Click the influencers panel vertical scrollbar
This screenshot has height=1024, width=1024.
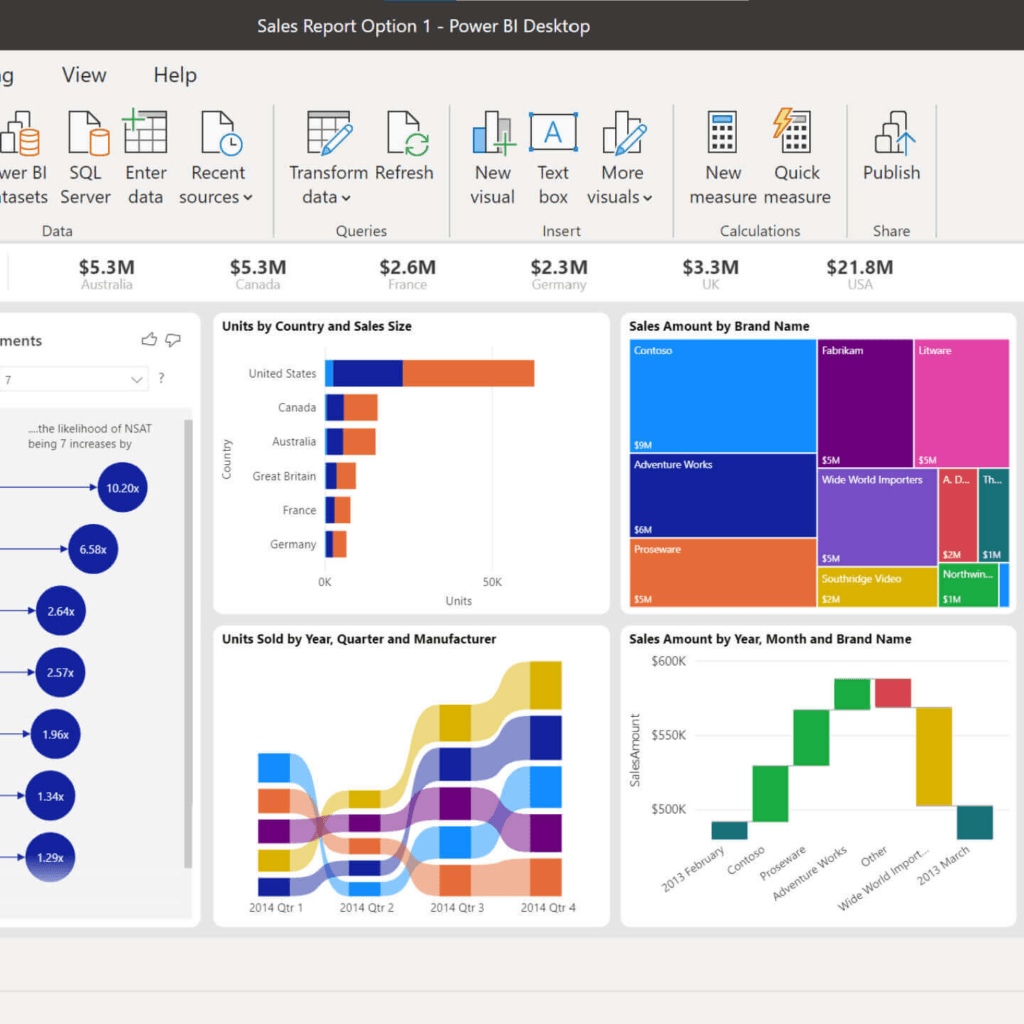click(x=187, y=640)
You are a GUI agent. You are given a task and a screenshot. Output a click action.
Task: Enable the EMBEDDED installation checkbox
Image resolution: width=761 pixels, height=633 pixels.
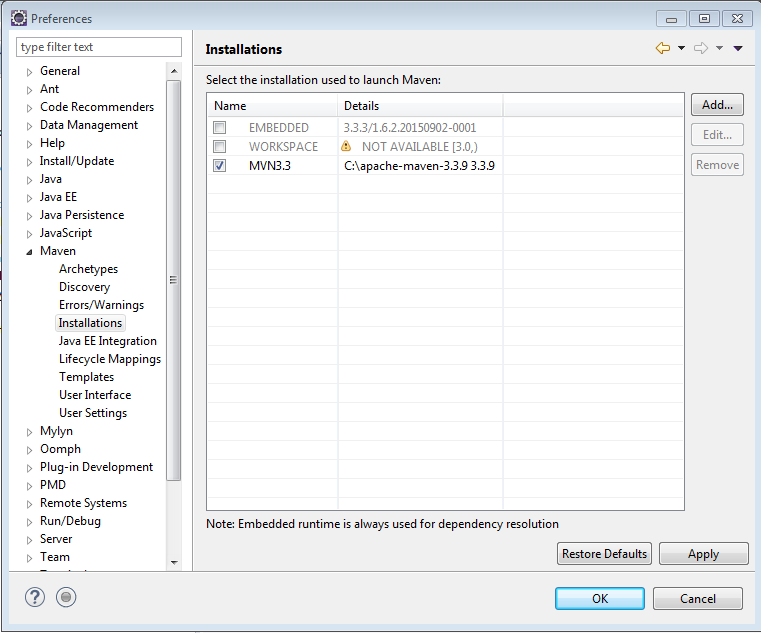click(x=220, y=128)
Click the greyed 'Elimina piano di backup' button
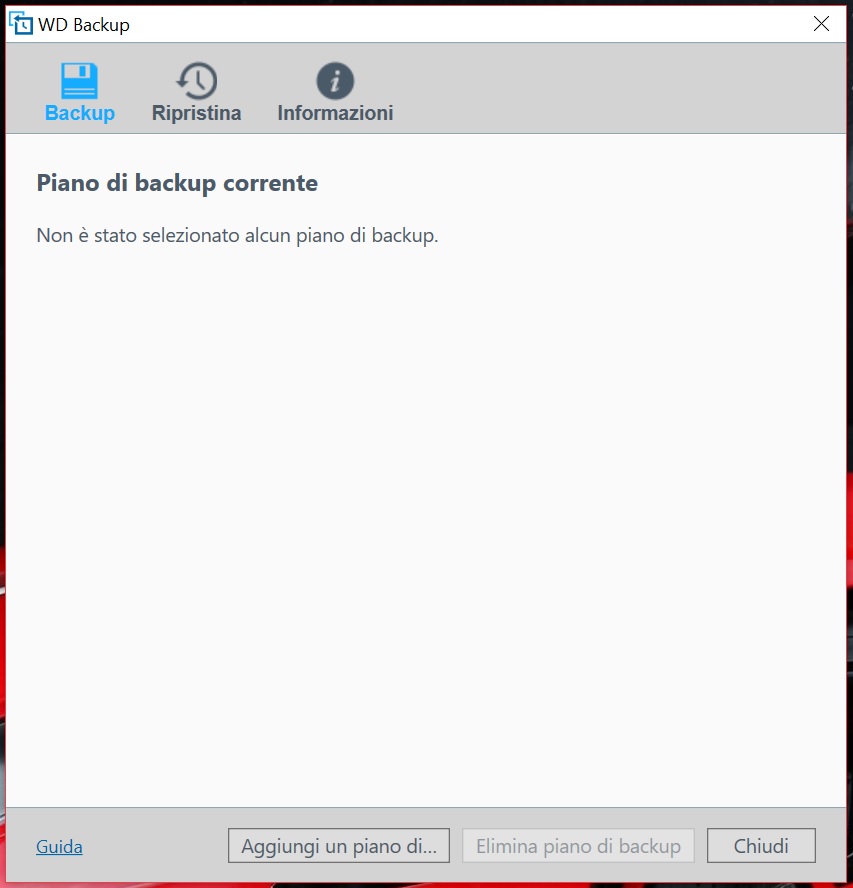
━━━
**WHAT TO PRODUCE:** Would you repeat the material exactly, keeping out any pictures?

**RESPONSE AREA:**
Click the influencers panel vertical scrollbar
This screenshot has height=1024, width=1024.
click(x=187, y=640)
You are a GUI agent. You are given a task and a screenshot. Output a click action.
Task: Enable the EMBEDDED installation checkbox
Image resolution: width=761 pixels, height=633 pixels.
click(x=220, y=128)
Click the greyed 'Elimina piano di backup' button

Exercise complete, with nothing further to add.